Pregnancy lasts about 31 to 33 days. Does with a small litter (usually 4 or fewer kits) seem to have longer pregnancies than those that produce larger litters. If a doe has not given birth by day 32 of her pregnancy, your veterinarian may induce labor; otherwise, a dead litter may be delivered sometime after day 34. Occasionally, pregnant does abort or reabsorb the fetuses because of nutritional deficiencies or disease.
Nest boxes should be added to the cage 28 to 29 days after breeding. If boxes are added too soon, they become contaminated with urine and feces. A day or so before giving birth, the doe pulls fur from her body and builds a nest in the nest box.
Rabbit kits are born naked, blind, and deaf.

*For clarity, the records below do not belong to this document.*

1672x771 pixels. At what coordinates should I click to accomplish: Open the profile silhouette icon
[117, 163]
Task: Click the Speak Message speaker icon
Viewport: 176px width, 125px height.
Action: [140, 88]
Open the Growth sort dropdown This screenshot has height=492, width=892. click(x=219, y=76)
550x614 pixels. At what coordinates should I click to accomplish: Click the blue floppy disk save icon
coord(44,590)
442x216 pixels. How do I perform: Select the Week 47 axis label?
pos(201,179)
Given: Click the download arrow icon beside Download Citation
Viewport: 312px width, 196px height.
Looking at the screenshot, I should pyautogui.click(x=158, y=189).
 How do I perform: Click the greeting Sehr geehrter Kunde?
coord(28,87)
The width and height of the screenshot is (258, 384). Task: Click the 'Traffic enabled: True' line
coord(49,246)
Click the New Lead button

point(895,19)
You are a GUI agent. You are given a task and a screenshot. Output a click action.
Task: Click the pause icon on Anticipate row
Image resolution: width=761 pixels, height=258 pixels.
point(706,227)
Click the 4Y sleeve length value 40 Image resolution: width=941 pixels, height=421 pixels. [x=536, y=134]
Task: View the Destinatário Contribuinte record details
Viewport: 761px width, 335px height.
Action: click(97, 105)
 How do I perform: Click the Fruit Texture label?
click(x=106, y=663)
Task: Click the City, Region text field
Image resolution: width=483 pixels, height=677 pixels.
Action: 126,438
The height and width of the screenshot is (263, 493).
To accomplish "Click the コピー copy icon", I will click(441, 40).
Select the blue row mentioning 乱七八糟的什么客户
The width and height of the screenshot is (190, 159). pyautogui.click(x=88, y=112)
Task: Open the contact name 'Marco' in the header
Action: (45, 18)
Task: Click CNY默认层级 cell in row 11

They begin to show hair a few days after birth, and their eyes and ears are open by day 10. Newborn rabbits are unable to regulate their own body temperature until about day 7. The doe can become pregnant again 24 hours after giving birth. Most people raising rabbits for show or as pets rebreed does 35 to 42 days after the birth of a litter.
Most medium- to large-sized female rabbits have 8 to 10 nipples, and many give birth to 12 or more young. If a doe is unable to nurse all the kits effectively, kits may be fostered by removing them from the nest box during the first 3 days and giving them to a doe of about the same age with a smaller litter. If the fostered kits are mixed with the doe’s own kits and covered with hair of the doe, they are generally accepted. Moving the larger kits instead of the smaller kits to the new litter increases the chance of success. Does nurse only once or twice daily, and kits nurse for less than 3 minutes at a time. Kits are weaned around 4 to 5 weeks of age.
Kits can be reared by hand, but the death rate is high. They should be kept warm, dry, and quiet. If a lactating doe is not available to foster the kits, they can be given kitten milk replacer twice a day. Feedings vary from ½ teaspoon to 1 tablespoon, depending on the age and breed of the kits. Domestic rabbit kits are weaned at about 6 weeks old.
Young does may kill and eat their young for a number of reasons, including nervousness, neglect (failure to nurse), and severe cold. Dogs or predators entering a rabbitry often cause nervous does to kill and eat the young. Cannibalism of the dead young occurs as a natural nest-cleaning instinct. If all management practices are proper and the doe kills 2 litters in a row, she should not be used for breeding.